[Saved entries]
┄┄┄┄┄┄
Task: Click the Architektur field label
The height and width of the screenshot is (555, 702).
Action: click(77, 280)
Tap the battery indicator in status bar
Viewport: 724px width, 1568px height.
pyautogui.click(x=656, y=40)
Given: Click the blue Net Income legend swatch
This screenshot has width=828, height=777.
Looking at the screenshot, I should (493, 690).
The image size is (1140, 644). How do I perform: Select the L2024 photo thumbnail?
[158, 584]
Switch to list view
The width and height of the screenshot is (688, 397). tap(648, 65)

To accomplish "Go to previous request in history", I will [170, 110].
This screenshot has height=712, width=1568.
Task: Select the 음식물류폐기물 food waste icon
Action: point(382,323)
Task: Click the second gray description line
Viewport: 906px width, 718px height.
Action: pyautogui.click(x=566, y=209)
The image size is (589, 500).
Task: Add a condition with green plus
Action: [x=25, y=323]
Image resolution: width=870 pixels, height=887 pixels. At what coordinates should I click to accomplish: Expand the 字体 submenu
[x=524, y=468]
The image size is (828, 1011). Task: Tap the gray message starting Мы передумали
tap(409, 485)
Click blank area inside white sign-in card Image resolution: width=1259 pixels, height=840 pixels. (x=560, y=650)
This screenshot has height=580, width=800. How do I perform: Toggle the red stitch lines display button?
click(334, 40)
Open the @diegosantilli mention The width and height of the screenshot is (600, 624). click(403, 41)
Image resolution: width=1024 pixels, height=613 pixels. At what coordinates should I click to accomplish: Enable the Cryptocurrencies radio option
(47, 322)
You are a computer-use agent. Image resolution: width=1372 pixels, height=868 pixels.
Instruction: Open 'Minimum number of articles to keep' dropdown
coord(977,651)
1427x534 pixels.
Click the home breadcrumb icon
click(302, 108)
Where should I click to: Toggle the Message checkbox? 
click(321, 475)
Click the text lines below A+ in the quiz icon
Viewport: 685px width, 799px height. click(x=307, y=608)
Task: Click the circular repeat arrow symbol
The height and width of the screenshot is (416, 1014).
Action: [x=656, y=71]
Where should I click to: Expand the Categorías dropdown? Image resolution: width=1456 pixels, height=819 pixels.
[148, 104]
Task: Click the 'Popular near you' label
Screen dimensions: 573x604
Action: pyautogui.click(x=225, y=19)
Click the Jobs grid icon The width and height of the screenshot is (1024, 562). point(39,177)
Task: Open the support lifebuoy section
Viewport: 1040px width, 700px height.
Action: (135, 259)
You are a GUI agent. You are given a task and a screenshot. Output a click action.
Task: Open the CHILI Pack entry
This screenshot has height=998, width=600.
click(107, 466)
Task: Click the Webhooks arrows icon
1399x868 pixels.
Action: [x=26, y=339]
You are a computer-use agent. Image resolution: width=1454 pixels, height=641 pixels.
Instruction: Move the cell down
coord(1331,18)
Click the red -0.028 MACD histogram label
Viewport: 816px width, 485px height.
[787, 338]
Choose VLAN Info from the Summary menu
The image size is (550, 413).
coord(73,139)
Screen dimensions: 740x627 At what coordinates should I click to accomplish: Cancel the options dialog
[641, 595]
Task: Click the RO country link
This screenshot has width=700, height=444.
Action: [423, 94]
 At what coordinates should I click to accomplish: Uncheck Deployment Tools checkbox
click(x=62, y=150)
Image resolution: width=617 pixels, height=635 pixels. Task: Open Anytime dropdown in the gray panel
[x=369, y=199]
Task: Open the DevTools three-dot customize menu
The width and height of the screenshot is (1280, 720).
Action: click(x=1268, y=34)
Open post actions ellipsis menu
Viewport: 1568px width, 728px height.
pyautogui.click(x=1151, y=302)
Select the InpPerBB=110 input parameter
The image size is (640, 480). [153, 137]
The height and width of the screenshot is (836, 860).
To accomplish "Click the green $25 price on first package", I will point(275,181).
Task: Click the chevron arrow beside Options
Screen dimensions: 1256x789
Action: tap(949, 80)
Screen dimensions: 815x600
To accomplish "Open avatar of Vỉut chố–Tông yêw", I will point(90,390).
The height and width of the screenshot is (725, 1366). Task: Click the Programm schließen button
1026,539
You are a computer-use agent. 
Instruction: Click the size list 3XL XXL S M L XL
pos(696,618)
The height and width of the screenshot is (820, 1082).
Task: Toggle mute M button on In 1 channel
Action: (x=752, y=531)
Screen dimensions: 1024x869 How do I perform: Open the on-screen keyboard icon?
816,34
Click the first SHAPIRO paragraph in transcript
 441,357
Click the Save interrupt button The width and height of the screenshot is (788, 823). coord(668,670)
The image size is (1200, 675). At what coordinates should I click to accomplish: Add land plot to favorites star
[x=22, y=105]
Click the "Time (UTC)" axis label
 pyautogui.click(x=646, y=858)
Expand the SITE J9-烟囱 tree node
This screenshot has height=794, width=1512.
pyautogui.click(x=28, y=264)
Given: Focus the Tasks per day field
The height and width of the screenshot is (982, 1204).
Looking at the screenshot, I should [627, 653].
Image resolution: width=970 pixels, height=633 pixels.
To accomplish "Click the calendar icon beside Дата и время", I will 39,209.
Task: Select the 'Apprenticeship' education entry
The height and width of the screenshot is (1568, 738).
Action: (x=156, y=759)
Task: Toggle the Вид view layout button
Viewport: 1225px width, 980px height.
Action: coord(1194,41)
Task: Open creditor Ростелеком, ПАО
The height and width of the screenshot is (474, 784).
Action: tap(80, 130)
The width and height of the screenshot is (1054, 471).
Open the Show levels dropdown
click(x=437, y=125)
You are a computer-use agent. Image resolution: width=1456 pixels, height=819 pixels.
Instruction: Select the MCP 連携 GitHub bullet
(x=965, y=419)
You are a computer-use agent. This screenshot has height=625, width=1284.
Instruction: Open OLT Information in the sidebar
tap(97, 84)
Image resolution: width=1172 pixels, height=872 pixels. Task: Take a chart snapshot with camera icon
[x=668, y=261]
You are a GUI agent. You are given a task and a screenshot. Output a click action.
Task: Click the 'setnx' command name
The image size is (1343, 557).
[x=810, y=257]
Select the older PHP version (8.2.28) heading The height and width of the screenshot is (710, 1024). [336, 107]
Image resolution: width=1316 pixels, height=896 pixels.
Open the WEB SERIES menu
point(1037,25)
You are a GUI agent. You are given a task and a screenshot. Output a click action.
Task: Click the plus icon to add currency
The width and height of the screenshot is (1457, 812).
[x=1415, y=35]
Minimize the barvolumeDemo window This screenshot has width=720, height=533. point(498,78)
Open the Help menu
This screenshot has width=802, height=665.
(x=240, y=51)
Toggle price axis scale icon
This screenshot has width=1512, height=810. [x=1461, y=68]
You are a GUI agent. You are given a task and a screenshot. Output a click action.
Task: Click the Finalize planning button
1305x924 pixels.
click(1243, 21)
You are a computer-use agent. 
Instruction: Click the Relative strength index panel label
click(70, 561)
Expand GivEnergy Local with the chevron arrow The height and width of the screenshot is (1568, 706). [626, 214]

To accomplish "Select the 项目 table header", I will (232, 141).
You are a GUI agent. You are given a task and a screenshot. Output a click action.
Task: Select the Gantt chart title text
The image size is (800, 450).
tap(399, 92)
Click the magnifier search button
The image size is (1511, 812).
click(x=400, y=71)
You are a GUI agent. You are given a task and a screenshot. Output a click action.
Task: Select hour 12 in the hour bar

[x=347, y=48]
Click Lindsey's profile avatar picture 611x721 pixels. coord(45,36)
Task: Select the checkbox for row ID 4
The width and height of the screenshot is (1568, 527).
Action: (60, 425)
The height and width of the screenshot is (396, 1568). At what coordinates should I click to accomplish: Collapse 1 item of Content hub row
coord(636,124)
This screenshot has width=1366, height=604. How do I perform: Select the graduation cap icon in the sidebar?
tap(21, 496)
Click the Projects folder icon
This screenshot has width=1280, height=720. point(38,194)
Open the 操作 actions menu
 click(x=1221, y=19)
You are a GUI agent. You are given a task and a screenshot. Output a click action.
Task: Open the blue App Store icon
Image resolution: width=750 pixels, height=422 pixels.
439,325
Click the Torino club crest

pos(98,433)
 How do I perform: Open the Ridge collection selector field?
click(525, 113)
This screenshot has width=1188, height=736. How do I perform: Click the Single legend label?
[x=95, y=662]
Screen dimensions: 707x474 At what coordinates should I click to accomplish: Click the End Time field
┄┄┄┄┄┄
DESCRIPTION OF THE TASK
Find every line in the records that holds the word "entry", then state the count alone.

ANSWER
2